La vita religiosa sta oggi sperimentando quanto sia vero che una identità isolata prima o poi non regge più. Il card. Martini ebbe a dire: «più nessuno è in prima fila», intendendo dire che non c’è qualcuno che debba solo insegnare, ma tutti, andando a braccetto, imparare gli uni dagli altri. Nella esortazione apostolica Evangelii gaudium è detto che oggi nella Chiesa «ci sono istituzioni ecclesiali, comunità di base e piccole comunità, movimenti e altre forme di associazione, ricchezza della Chiesa che lo Spirito santo suscita per evangelizzare tutti gli ambienti e settori» (EG n.12). Esperienze discepolari impegnate sia nel metodo di comunicazione del messaggio evangelico, ma di più nel ripensare il messaggio stesso nell’ambito socio-culturale in cui si cala, ospitando una visione dinamica e non più statica della verità. Sono questi nuovi soggetti ecclesiali «molto appellanti non attraverso documenti, dichiarazioni, teorie, ma per la trasparenza di quella vita fraterna dove lo stare assieme ha un significato di unione interiore piuttosto che il senso locale temporale», lasciando così intravedere che la koinonia non è legata unicamente a strutture istituzionali e che non è aumentando la quantità dell’essere insieme “locale” che si approfondisce il radicalismo evangelico.
In sintesi
Per le prime comunità cristiane l’ideale non è stato quello di costruire una fraternità diversa, separata, un mondo a parte alla maniera di quella degli Esseni, da cui Gesù prese le distanze, ma una comunità che sapesse estendere a tutti l’ideale evangelico della fraternità. Dunque l’elemento irrinunciabile e caratterizzante la vita consacrata è la vita in comunione, quella che è data dal tipo di rapporti reali e dunque non una comunione a distanza o attraverso relazioni scandite in incontri istituzionali, professionali, funzionali, ma quella che si trasmette viso a viso attraverso persone felici e realizzate.
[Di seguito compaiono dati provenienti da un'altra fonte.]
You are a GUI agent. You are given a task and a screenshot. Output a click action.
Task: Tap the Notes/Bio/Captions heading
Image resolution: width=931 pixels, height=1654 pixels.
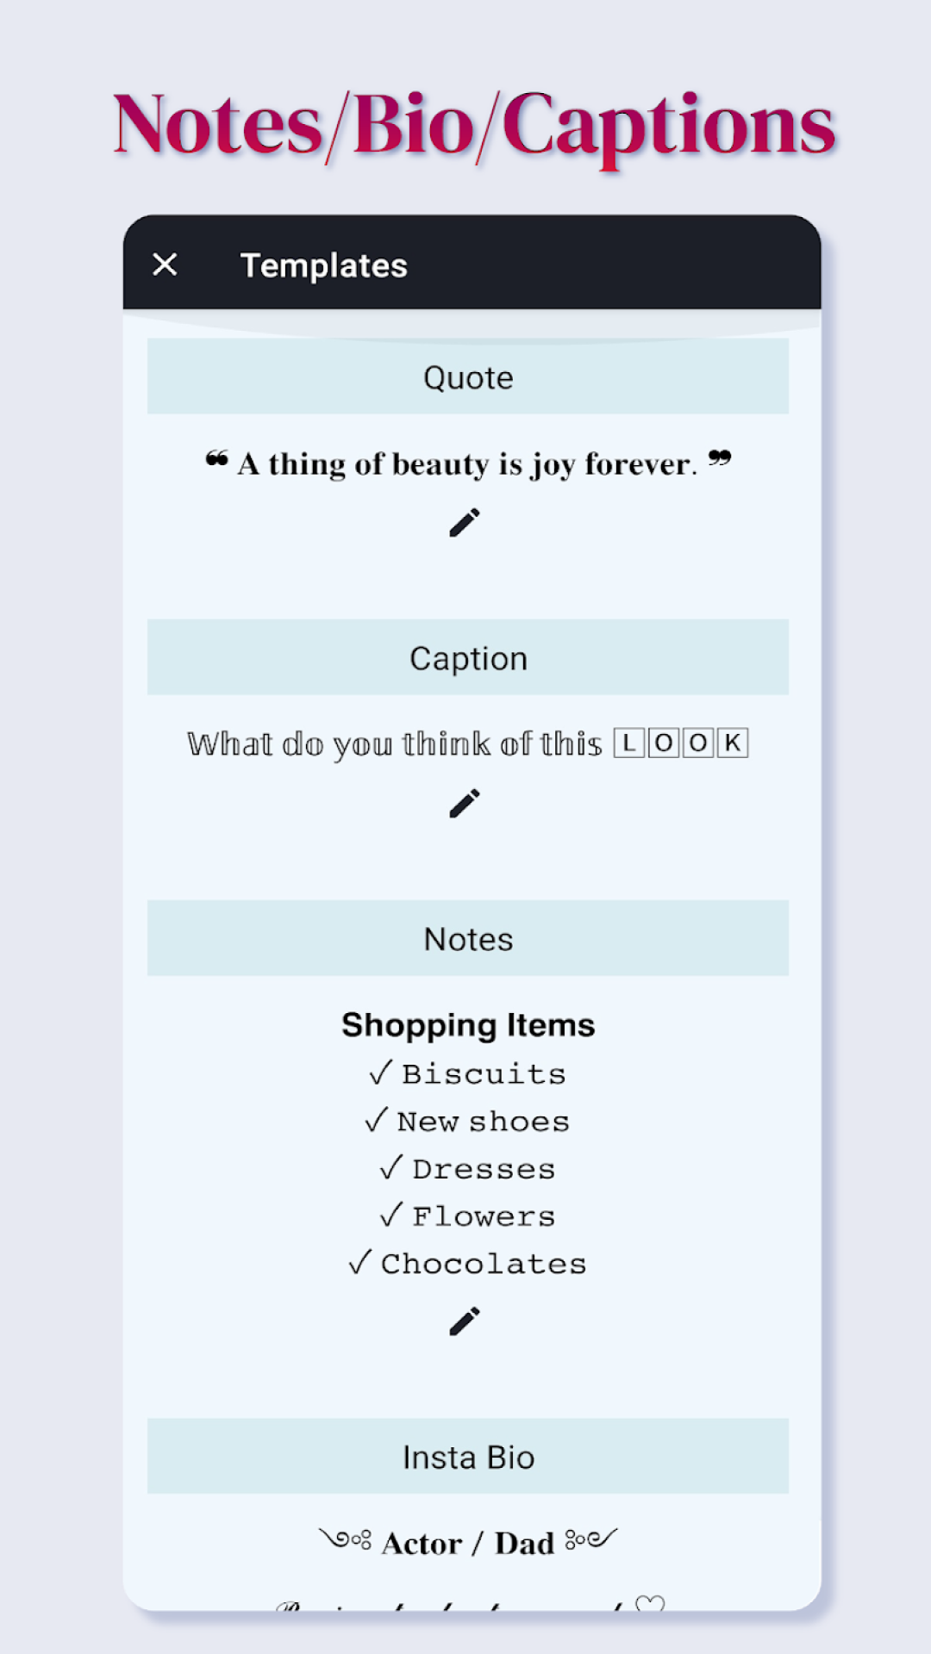pyautogui.click(x=474, y=126)
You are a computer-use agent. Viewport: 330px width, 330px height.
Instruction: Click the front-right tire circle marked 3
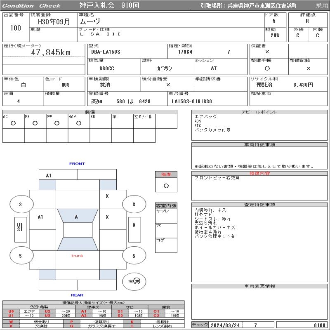pyautogui.click(x=133, y=204)

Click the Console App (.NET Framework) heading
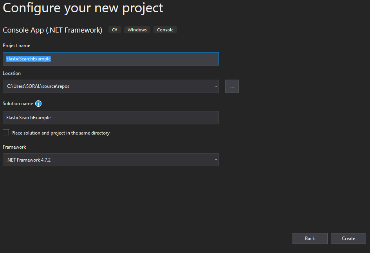point(52,30)
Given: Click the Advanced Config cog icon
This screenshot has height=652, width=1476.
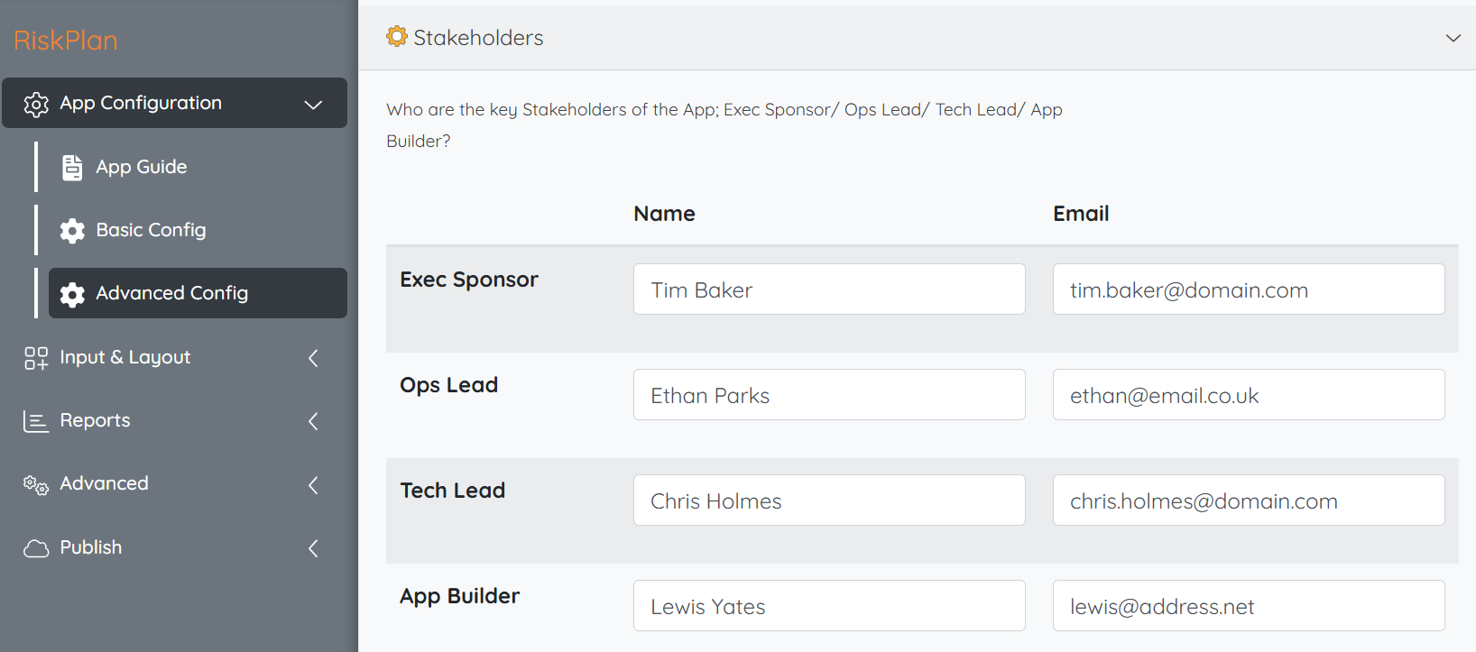Looking at the screenshot, I should click(72, 294).
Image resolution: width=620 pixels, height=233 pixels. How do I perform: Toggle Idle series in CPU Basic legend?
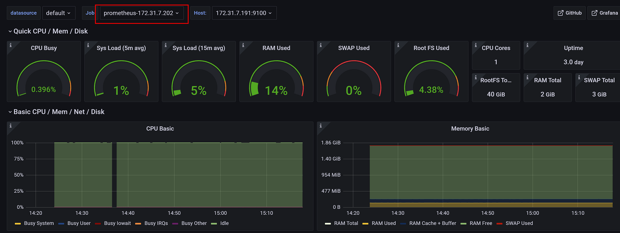pos(224,223)
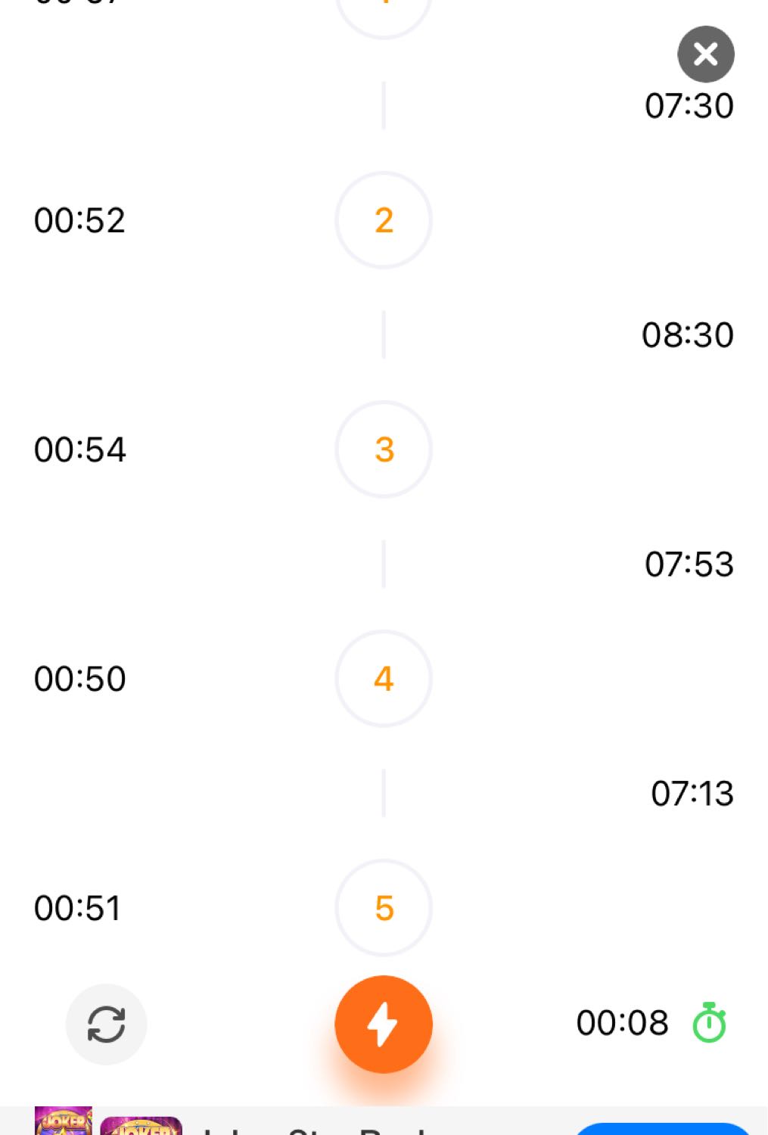The image size is (768, 1135).
Task: Tap the 07:53 interval time
Action: point(689,564)
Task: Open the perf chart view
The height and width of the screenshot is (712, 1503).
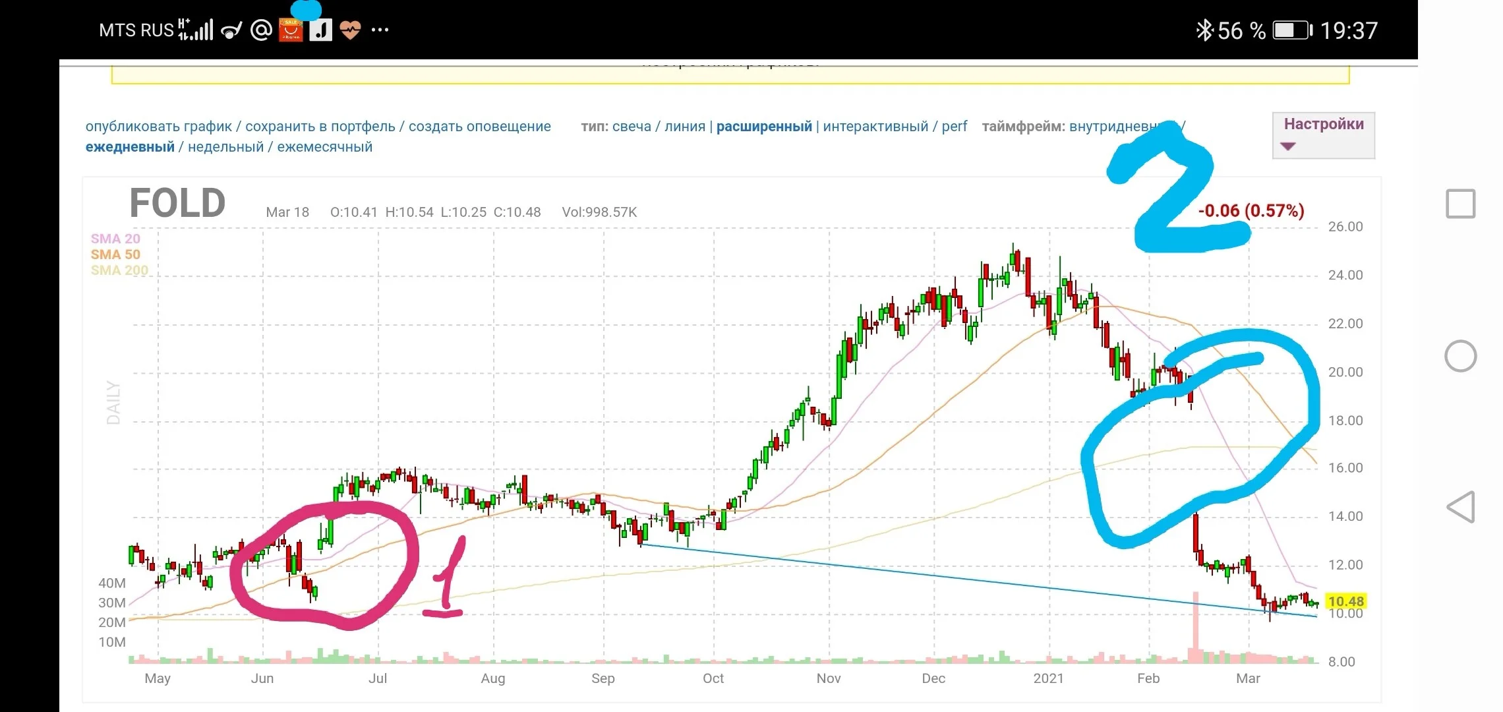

Allora la vita religiosa per poter essere presente nell’attuale esperienza storica ha da assumere, inventare, dare nuovi volti, nuove espressioni alla dinamica simbolica della sua vocazione, lasciando riemergere quella creatività che tutti gli Istituti hanno posseduto perché originati da questa, resistendo alla tentazione finora acconsentita, di ricercare ancoraggi soltanto all’interno dei propri spazi. Ne consegue che un unico modello di vita comunitaria non è più possibile, e in ogni caso non proponibile per questa generazione attestata su nuovi modelli culturali. Allora bisognerà essere aperti a nuovi esempi di comunità religiosa, che oltre a visibilizzare lo stare assieme, testimonino quella fraternità, che associa l’«esperienza di Dio condivisa, la preghiera, la celebrazione comunitaria della fede e della vita, la comunicazione dei beni, la pratica comunitaria della riconciliazione, la missione partecipata».
La credibilità della vita religiosa futura dipenderà da tutto ciò, sviluppato però in nuove forme sociali rispettose di alcune caratteristiche della cultura post-moderna, come la rivalutazione dell’individuo, con l’accento posto sull’esperienza personale, il pluralismo, la presa di distanza da convenzionalismi.